Unless I receive a seriously compelling request to publish another set of thoughts on the demise of the brief and explosive Paolo Di Canio regime, it is my considered view that the time has come to move on and concentrate on the battle for survival, whoever is at the helm.
But for the sake of completeness – and, with any luck, closure – here is the parade of articles, starting from Malcolm Dawson’s timely posting of the raw fact of PDC’s dismissal on Sunday night:
* Sept 22: Fans who were singing yesterday about Paolo Di Canio’s imminent sacking were correct. It’s official: https://safc.blog/2013/09/goodbye-paulo-safc-announces-the-parting-of-the-ways/
* Sept 23 Sixer has his say: a href=”https://safc.blog/2013/09/paolo-di-canios-sacking-1-another-bites-the-dust-but-no-pulis-please/
My feeling was that a change needed to be made sooner rather than later and that Di Canio was out of his depth. Players either need a detailed game plan a la American Football or they need to be trusted to make their own decisions. This Sunderland team had neither game plan nor trust and it appears the players had little time for the constant barrage of criticism that came from the head coach.
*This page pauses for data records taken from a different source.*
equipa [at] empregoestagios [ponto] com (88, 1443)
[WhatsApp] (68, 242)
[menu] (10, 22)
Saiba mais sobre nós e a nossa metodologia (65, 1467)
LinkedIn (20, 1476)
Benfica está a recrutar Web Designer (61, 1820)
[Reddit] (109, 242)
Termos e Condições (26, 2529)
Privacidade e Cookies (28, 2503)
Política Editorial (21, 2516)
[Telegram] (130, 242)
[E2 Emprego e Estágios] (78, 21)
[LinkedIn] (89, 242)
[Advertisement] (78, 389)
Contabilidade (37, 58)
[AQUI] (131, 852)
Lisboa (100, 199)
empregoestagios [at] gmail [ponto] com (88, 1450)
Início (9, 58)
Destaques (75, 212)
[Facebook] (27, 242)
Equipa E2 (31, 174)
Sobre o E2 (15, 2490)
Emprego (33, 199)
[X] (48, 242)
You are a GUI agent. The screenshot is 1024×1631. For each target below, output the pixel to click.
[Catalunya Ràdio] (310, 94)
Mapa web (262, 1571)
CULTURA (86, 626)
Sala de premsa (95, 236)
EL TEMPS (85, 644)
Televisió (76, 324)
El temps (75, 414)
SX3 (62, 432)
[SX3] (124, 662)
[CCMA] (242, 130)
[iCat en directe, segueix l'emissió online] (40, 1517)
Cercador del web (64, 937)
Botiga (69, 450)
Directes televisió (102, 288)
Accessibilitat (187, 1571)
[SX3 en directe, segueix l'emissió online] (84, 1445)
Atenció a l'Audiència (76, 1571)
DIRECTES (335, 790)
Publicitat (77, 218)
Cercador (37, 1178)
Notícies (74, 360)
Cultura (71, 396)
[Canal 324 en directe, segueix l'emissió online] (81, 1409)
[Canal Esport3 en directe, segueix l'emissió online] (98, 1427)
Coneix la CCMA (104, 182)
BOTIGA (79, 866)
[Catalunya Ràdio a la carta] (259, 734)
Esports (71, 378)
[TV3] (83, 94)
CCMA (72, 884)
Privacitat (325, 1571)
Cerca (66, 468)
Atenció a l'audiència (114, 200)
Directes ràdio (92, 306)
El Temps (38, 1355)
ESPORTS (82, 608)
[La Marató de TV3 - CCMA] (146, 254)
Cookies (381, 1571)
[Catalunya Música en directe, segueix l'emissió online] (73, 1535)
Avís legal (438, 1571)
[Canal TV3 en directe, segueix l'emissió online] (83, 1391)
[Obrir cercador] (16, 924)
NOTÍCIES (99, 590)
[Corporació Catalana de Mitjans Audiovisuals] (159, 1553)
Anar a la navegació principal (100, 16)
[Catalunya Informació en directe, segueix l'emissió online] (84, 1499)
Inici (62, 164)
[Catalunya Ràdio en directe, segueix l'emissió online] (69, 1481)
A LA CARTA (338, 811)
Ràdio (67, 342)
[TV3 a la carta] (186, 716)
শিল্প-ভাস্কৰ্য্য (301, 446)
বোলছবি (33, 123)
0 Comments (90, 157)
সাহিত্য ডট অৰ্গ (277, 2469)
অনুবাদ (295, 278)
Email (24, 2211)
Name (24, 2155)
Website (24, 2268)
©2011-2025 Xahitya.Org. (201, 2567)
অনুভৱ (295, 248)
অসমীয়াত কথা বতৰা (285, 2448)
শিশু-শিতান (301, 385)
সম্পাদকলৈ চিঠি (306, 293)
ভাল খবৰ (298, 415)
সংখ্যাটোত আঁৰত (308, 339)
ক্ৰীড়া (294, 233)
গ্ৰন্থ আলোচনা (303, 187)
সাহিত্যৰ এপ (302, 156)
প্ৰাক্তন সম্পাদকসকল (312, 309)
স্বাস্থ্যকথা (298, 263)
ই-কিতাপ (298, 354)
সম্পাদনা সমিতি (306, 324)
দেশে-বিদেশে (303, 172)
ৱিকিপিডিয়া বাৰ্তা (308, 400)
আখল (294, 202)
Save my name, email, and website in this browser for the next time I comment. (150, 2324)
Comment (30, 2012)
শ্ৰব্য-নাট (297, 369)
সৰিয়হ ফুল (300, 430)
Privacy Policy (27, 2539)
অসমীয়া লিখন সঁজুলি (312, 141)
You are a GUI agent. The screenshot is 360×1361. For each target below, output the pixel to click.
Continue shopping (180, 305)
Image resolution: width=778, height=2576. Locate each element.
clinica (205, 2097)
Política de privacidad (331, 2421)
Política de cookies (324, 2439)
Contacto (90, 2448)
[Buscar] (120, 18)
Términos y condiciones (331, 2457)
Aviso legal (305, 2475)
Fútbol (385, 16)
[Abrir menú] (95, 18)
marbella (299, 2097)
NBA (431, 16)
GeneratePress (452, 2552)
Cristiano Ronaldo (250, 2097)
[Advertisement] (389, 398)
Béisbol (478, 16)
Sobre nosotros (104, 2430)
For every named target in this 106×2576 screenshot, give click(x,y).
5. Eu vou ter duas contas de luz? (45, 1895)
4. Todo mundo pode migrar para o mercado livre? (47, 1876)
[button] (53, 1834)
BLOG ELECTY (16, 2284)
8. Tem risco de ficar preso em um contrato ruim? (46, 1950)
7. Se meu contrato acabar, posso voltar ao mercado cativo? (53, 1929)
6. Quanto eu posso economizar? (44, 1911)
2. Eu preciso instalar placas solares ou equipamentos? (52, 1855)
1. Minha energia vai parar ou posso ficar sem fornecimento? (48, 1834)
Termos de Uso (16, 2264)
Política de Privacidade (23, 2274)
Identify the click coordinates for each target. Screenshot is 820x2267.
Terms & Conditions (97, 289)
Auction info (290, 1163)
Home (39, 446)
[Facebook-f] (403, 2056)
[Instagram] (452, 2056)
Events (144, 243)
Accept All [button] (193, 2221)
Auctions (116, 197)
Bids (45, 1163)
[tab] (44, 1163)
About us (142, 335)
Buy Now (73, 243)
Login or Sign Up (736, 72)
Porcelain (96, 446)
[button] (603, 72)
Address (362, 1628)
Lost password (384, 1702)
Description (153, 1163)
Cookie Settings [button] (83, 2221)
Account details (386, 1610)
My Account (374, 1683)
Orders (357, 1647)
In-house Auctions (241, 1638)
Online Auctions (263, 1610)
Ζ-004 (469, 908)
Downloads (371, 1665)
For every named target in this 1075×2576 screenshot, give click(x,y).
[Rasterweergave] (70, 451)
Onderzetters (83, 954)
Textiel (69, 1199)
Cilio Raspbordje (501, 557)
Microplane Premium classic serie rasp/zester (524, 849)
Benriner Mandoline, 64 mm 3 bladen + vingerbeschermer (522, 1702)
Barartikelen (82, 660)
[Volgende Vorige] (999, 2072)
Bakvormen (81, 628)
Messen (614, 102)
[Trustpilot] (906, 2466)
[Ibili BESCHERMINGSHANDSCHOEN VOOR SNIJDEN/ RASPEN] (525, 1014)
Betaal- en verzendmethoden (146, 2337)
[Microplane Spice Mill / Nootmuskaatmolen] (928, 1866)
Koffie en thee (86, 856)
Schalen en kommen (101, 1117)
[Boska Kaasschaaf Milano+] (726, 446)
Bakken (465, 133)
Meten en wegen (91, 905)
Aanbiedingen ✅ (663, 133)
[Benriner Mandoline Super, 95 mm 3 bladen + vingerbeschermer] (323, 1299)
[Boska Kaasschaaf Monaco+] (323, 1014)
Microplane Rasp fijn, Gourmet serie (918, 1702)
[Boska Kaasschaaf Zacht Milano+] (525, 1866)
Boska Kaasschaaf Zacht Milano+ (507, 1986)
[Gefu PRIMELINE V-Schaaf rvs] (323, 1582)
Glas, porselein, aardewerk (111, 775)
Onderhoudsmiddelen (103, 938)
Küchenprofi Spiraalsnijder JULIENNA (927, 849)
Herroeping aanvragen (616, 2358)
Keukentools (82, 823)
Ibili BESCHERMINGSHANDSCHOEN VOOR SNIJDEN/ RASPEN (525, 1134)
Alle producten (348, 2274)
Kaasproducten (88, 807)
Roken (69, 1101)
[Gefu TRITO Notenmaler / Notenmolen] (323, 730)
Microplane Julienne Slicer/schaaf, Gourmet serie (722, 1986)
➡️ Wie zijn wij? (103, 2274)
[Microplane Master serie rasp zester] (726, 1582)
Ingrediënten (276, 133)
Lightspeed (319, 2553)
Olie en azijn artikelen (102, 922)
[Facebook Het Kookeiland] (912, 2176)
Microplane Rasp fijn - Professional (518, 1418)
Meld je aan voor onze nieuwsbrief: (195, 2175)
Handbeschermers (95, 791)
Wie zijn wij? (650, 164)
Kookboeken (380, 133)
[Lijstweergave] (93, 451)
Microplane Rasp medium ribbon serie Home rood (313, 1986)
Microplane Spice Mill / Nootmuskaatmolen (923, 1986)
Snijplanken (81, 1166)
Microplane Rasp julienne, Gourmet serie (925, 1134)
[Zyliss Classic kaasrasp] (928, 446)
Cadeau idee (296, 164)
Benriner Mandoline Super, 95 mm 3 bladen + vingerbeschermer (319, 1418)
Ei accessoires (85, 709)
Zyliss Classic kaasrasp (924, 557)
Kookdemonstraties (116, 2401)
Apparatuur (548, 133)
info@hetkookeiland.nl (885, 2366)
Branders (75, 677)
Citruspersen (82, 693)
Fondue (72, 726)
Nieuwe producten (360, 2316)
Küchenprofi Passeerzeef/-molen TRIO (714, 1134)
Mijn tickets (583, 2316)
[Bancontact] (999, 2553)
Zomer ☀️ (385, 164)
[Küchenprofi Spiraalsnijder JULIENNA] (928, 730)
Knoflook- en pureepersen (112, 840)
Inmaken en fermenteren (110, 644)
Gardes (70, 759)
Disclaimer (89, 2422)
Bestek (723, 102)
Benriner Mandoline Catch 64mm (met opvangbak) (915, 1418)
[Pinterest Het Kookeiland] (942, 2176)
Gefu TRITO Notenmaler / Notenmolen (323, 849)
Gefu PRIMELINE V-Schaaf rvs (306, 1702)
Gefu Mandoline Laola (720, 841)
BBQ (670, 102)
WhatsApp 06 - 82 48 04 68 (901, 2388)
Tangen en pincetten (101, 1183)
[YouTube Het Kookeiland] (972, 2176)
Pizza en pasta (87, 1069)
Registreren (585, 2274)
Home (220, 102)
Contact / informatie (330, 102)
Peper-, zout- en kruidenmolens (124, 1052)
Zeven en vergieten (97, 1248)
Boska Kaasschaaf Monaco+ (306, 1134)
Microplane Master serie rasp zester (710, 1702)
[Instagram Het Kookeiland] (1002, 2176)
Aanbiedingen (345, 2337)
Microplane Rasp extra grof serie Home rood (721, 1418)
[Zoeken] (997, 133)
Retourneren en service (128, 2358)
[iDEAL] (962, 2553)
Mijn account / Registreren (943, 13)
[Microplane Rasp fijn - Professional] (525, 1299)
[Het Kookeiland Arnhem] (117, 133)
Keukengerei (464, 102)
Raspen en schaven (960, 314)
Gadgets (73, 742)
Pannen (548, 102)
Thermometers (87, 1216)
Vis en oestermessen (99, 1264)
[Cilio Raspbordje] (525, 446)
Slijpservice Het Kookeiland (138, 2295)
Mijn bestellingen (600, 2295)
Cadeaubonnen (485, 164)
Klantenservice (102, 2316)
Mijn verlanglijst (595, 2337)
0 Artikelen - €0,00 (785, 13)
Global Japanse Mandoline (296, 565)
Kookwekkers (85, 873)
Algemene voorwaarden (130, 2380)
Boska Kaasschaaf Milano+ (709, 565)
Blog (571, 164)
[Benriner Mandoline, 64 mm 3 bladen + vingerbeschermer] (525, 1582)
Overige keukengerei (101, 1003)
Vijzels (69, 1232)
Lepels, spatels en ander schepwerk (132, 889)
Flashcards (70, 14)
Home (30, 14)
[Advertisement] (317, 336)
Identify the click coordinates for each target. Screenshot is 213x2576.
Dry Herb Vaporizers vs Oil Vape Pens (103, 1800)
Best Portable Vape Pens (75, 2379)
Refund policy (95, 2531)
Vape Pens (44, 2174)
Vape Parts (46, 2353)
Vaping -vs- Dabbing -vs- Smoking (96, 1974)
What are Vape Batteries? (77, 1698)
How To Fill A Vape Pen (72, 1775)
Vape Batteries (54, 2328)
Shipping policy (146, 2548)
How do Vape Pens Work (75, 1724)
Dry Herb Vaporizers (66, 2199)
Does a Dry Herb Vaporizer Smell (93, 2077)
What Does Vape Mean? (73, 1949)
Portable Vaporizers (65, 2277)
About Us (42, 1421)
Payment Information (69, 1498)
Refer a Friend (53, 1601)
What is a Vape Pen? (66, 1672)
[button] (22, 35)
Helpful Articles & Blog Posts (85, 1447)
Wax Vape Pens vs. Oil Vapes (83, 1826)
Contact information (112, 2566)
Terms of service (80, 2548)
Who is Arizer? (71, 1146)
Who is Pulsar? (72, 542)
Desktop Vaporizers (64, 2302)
* Sept 23: Monsieur Salut had been required by ESPN to stay up late: https://safc.blog/2013/09/pdcs-sacking-2-the-short-sharp-shock-safc-needed-or-short-fused-chaos/
He had serious bad luck when the fixtures list was compiled, but the awful truth is that the bad run that list produced has barely begun; of the first five games, producing all of one point, only Arsenal could be considered a big club. To lose to Fulham at home and, heavily, to Crystal Palace and WBA away, picking up that solitary point while looking second best at Southampton, is all the more demoralising when it is remembered that the coming home games feature Liverpool, both Manchesters, Newcastle, Chelsea and Spurs.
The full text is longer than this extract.